__DATA PROVIDED__
## BEGIN
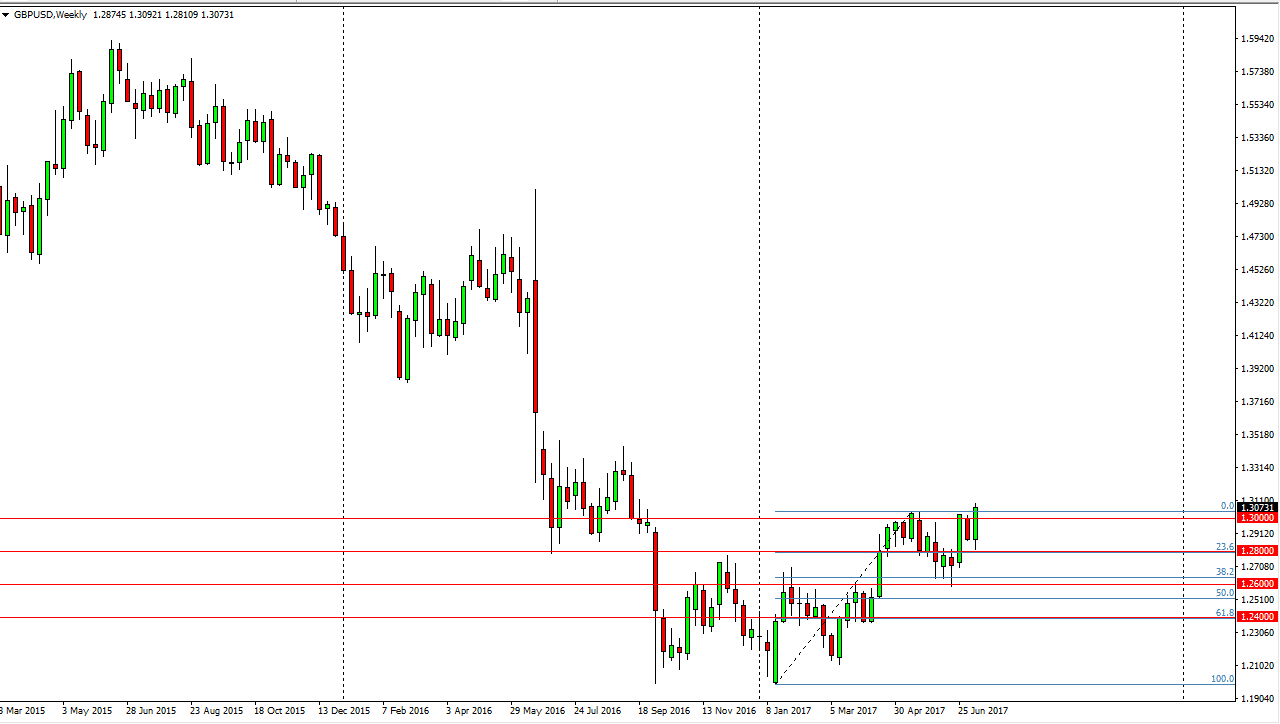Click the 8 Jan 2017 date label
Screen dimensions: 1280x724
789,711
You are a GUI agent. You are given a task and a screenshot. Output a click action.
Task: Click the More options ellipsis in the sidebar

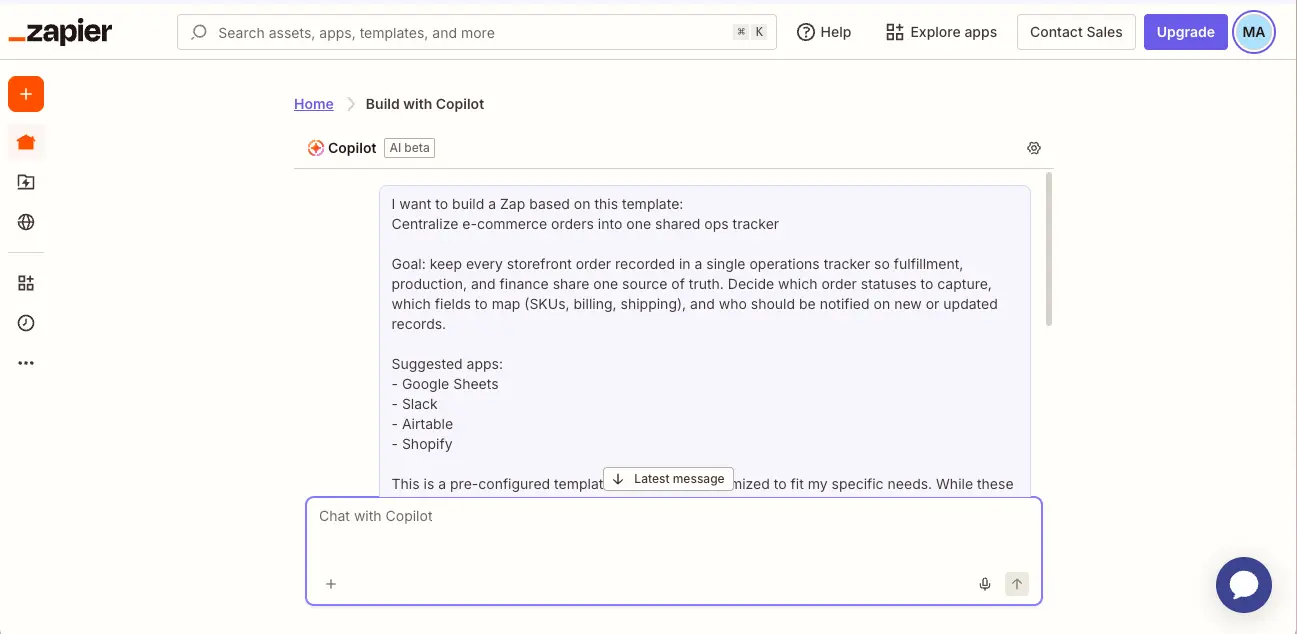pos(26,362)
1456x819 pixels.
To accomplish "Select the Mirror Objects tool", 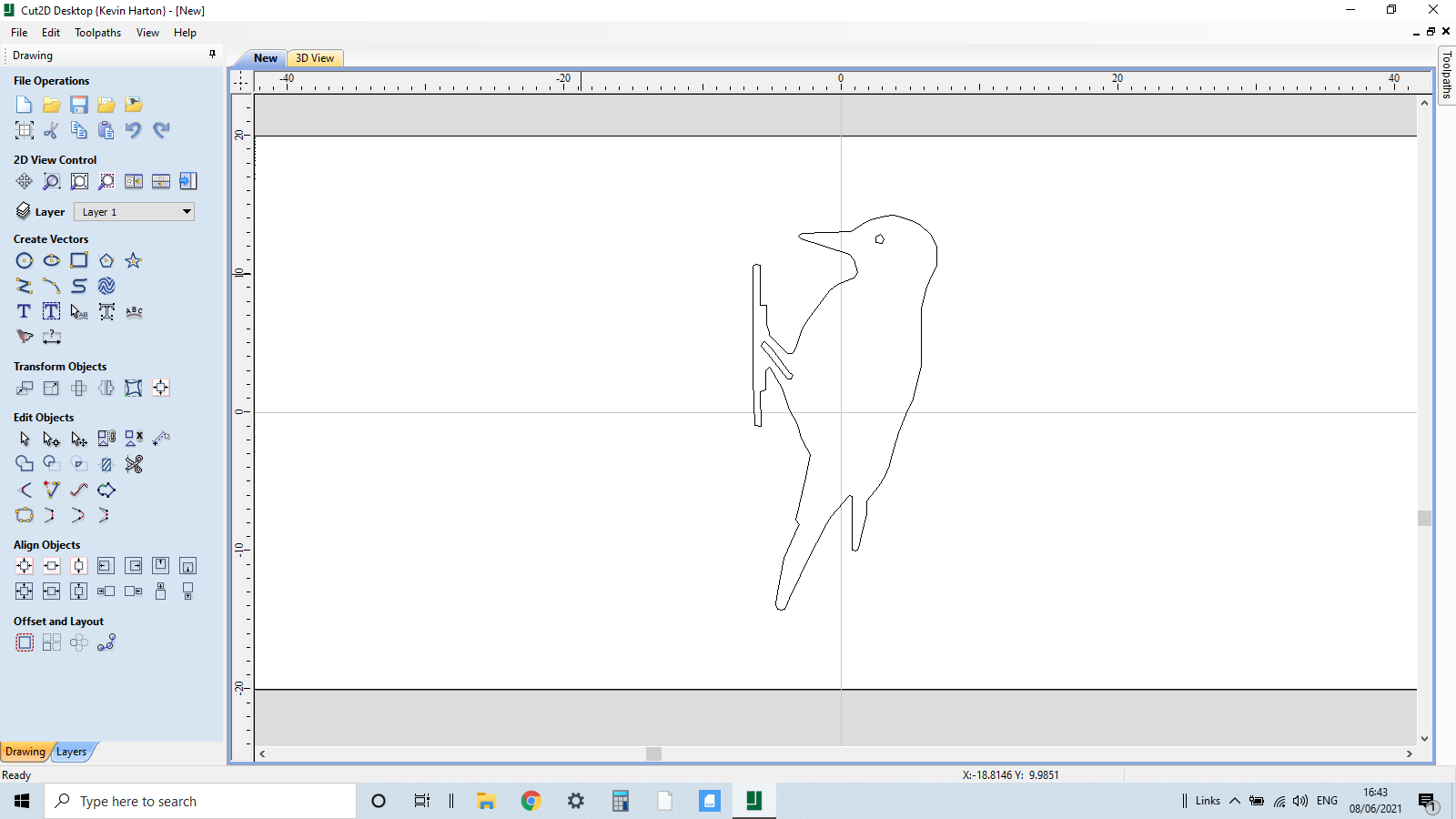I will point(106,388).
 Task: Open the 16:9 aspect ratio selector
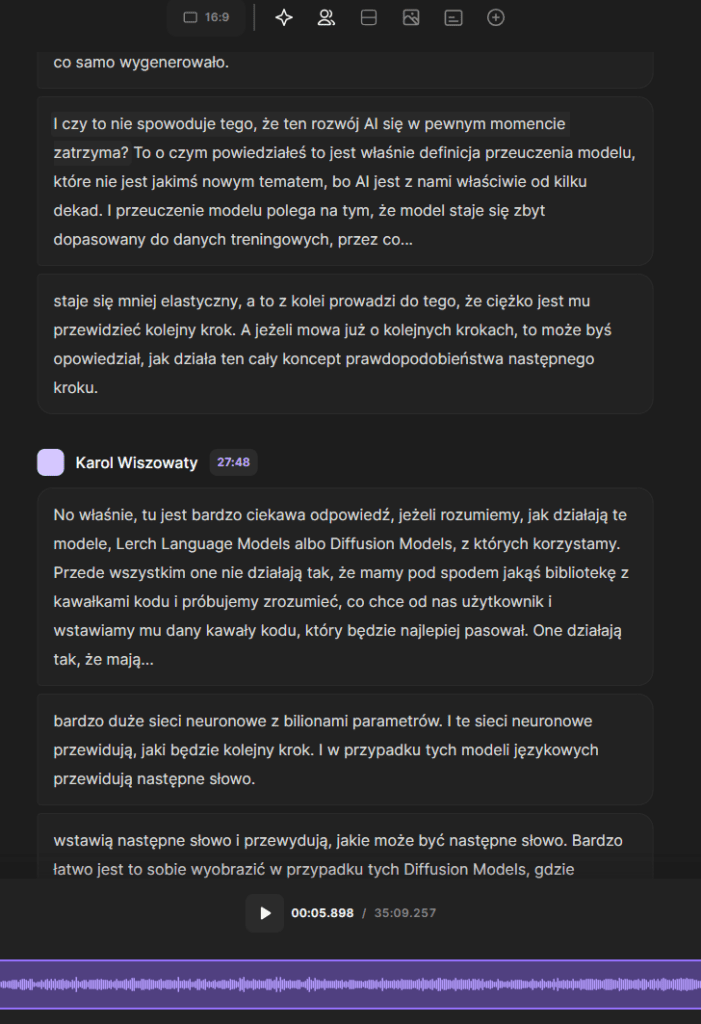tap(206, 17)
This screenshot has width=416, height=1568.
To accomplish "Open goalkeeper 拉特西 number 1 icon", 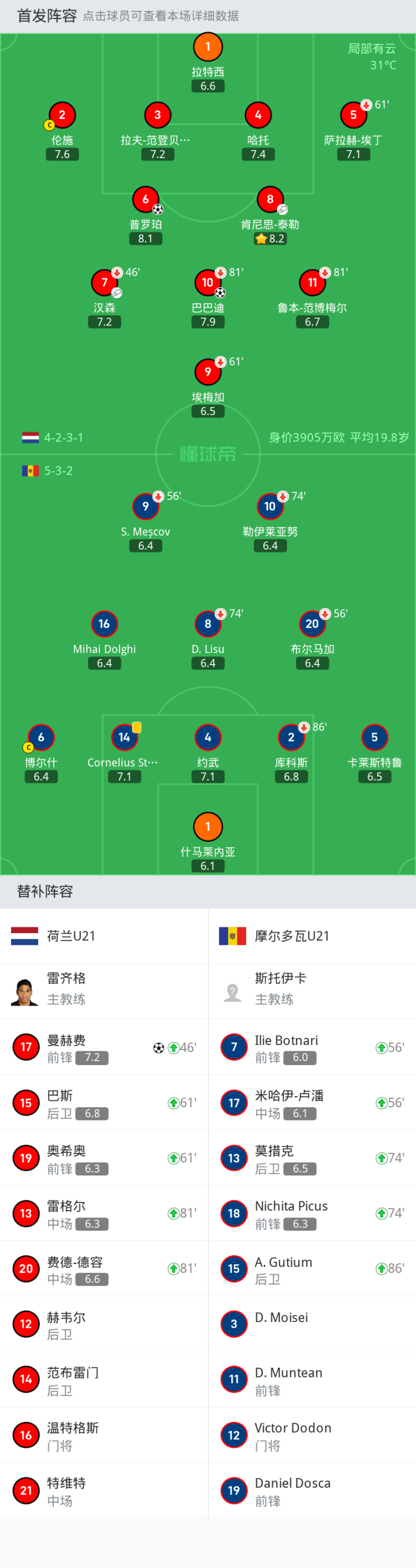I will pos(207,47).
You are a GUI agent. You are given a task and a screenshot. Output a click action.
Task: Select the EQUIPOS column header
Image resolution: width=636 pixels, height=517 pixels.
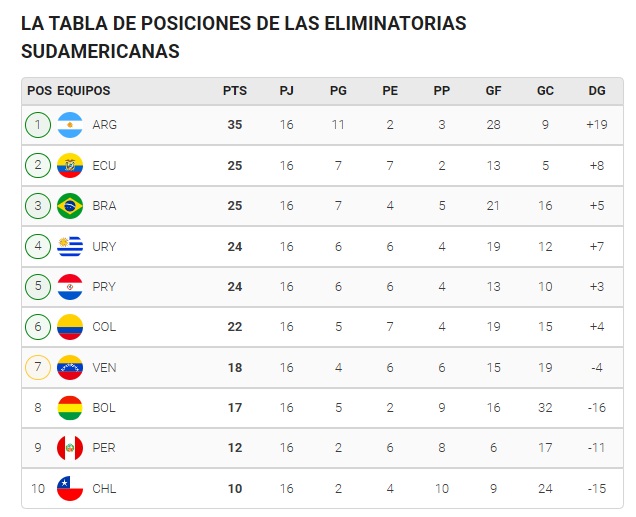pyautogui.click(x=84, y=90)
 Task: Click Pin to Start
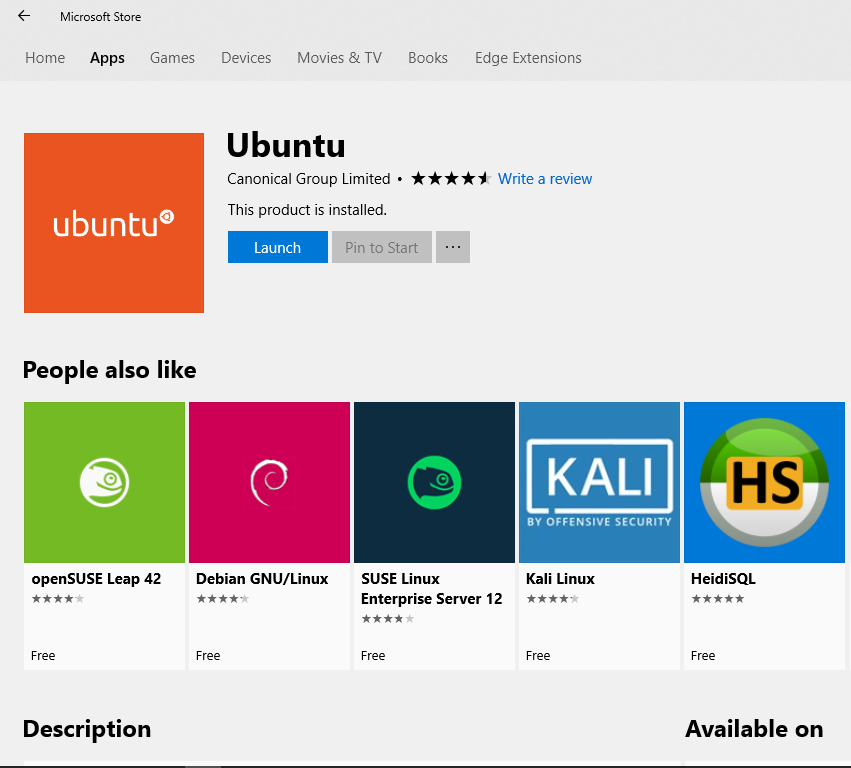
## END
__GOAL__
Return everything from the very start of the material down to the line containing "pos(26,362)", with both ends included, word for word. Leave the pictures out of your answer.

__THE REPLY__
Click the 8 Jan 2017 date label
Screen dimensions: 1280x724
789,711
You are a GUI agent. You are given a task and a screenshot. Output a click action.
Task: Click the More options ellipsis in the sidebar

pos(26,362)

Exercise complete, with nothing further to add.